## Set problem
Retype everything from the line that contains "You are a computer-use agent. 414x188 pixels." down to the line that contains "Action: [x=15, y=56]", both of those lines included. Leave the pictures out of your answer.
===== Records for the exercise
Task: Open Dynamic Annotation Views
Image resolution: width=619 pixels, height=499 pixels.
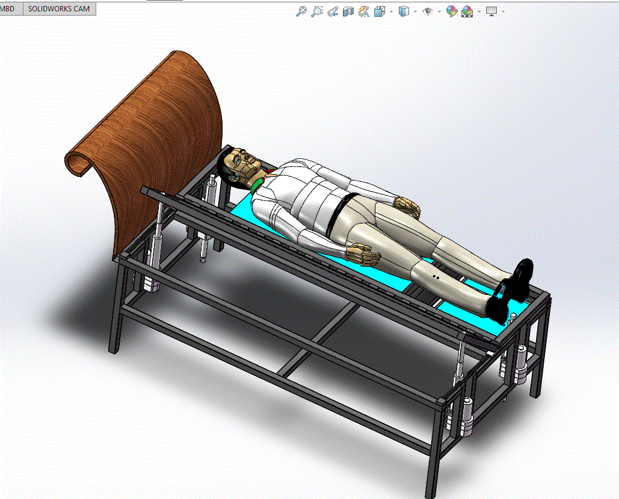Action: tap(363, 11)
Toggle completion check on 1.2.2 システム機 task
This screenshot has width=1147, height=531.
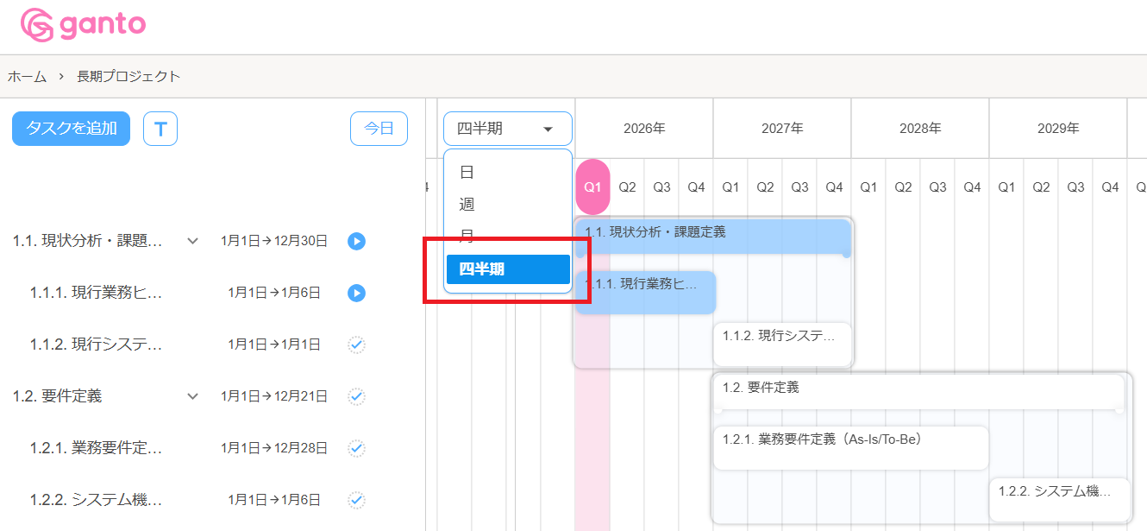(356, 499)
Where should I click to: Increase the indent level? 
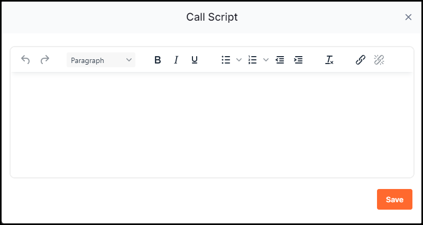point(298,60)
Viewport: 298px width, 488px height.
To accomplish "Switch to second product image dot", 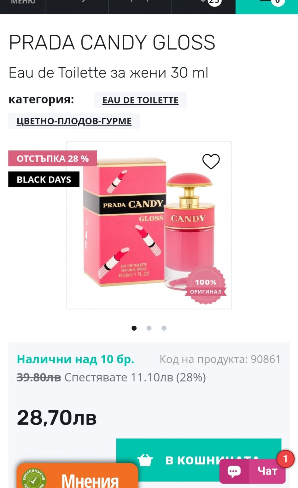I will click(149, 328).
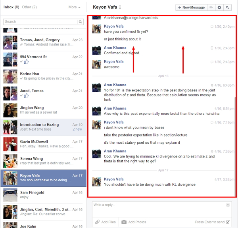Image resolution: width=238 pixels, height=228 pixels.
Task: Open Aran Khanna's profile link at 6:40pm message
Action: point(115,85)
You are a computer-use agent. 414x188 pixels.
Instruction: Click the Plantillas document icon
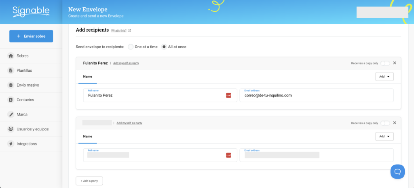pyautogui.click(x=11, y=71)
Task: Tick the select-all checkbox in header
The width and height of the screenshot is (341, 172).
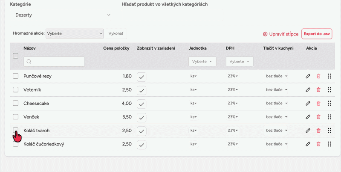Action: [x=15, y=56]
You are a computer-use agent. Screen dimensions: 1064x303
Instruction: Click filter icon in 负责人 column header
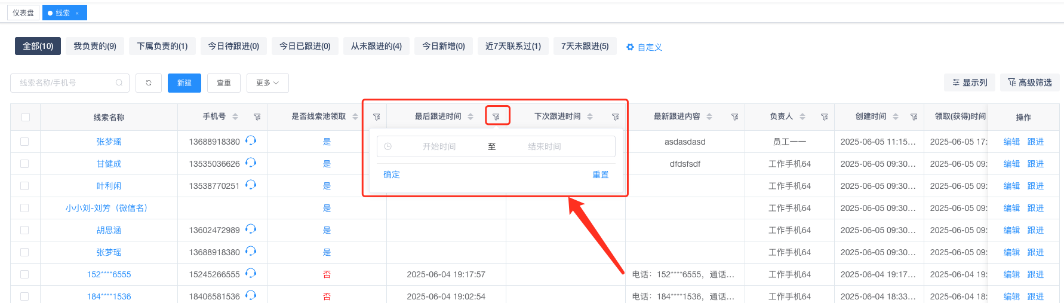[824, 117]
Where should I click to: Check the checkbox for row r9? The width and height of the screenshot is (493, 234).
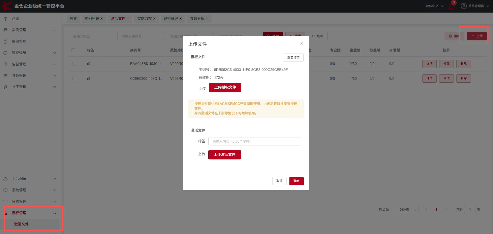74,64
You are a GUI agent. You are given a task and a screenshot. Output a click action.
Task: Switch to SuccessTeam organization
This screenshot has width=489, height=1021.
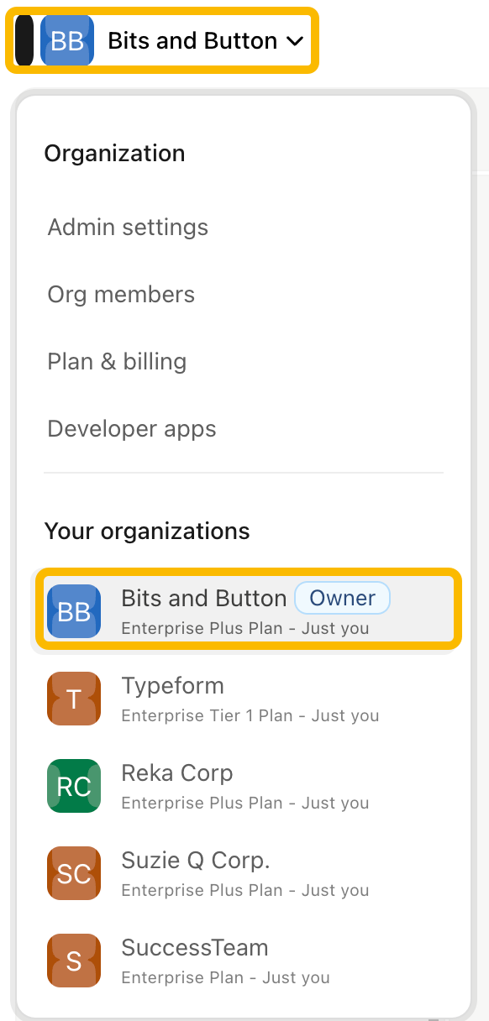coord(244,961)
==========
## Answer to this problem
You are a computer-use agent. 414x188 pixels.
Instruction: Click the Plantillas document icon
pyautogui.click(x=11, y=71)
Task: Tick the select-all checkbox in header
The width and height of the screenshot is (341, 172).
Action: [x=15, y=56]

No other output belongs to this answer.